4 things you need to know while responding to provisional refusal from the Indian Trademark Office under the Madrid Protocol.
Madrid protocol – India
Deadline to respond to objections:
The deadline to respond to objections raised by the Indian Trademark Office is 30 days from the date of receipt of the provisional refusal notification by the applicant. Accordingly the date to calculate the deadline will be from the date when you actually receive the provisional refusal notification from the International Bureau of WIPO. However if there is a delay by the post the date of receipt of the provisional refusal from WIPO needs to be evidenced by documentary proof such as the postal receipt. Hence in matters where you receive the notifications from the International Bureau of WIPO by paper it is advisable to retain the postal receipt.
Extension of time:
While the deadline to file a reply to a provisional refusal is 30 days from the date of receipt, it is possible to extend this deadline by filing an appropriate application prior to the expiry of the 30 day deadline. While there is no specific provision in the statue in India, the guidelines issued by the Trademark Office state that if no response is received within two months of the date of notification of the refusal or if no request for extension has been filed, the application refusal gets confirmed. Accordingly not more than 1 extension is recommended as granting of extension is at the discretion of the trademark office.
Importance of claiming use of the mark in India:
Unfortunately there is no provision for applicants to either state when the mark was used in India or if they want to file on a “proposed to be used” basis at the time of filing the international application designating India. This despite the fact that India has reserved the right to require a specific declaration of intention to use as per Rule 7 (2) of the Common Regulations.

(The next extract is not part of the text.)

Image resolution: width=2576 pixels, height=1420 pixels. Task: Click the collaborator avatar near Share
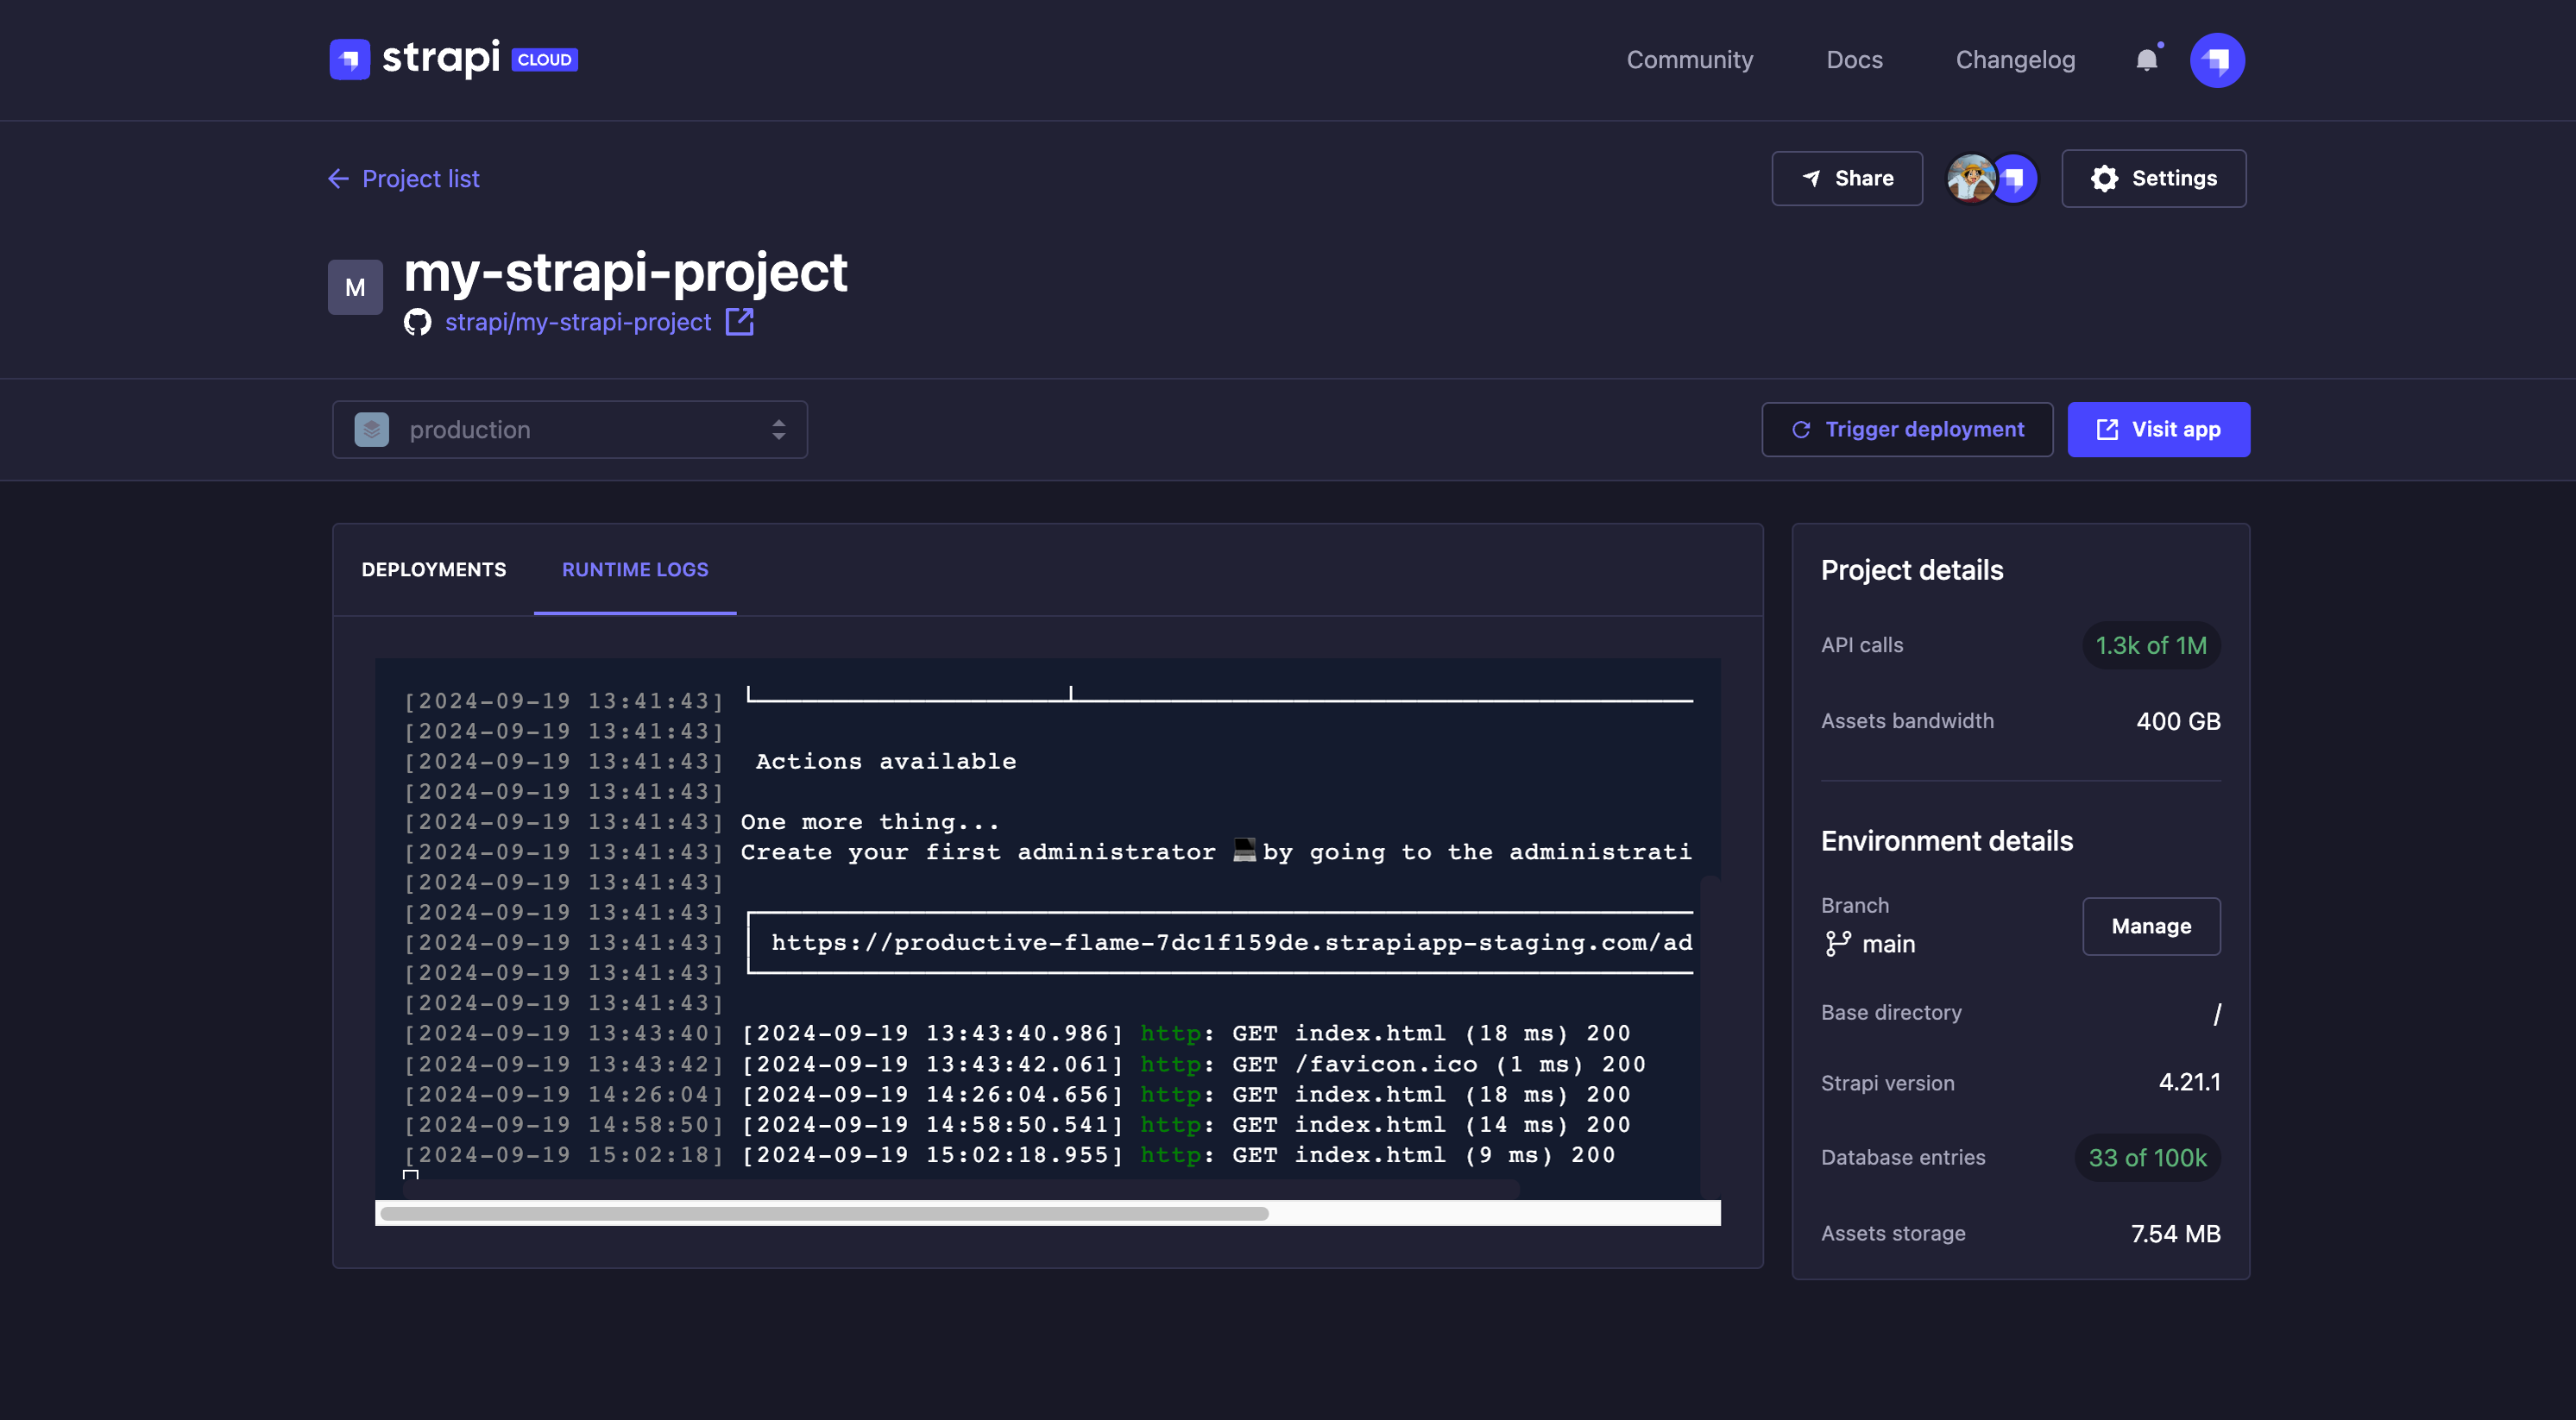click(x=1971, y=178)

Being a common law country, protection of trademark rights in India is based on prior use as opposed to protecting rights of the person first to file. Claiming usage for your trademark applications plays an important role in terms of arguing acquired distinctiveness and, proving prior adoption or use in oppositions or any action against third party infringers. The Indian Courts hold a very broad view of the term ‘usage of a mark in India;’ and have gone to great lengths to broaden its scope in order to protect the legitimate interests of the genuine trademark owners. Users from India accessing the website where the trademark is available, trans-border reputation and even mere presence of advertisements containing the trademarks in International publications circulated in India amounts to usage of the trademark in India.
Amending specification of goods/services:
Amendments to goods/services in respect of the Indian application needs to be made only at the International Bureau of WIPO and the same needs to be notified to the Indian Trademark Office by the International Bureau of WIPO.
Though two years have passed since the Madrid Protocol coming to force in India, the trademark office is yet to standardize the process post issuance of the provisional refusal. Though it is not surprising we only hope that the recent hiring of new examiners by the trademark office will fasten the prosecution process giving some relief to the applicants who have been waiting for years for registration of their trademarks.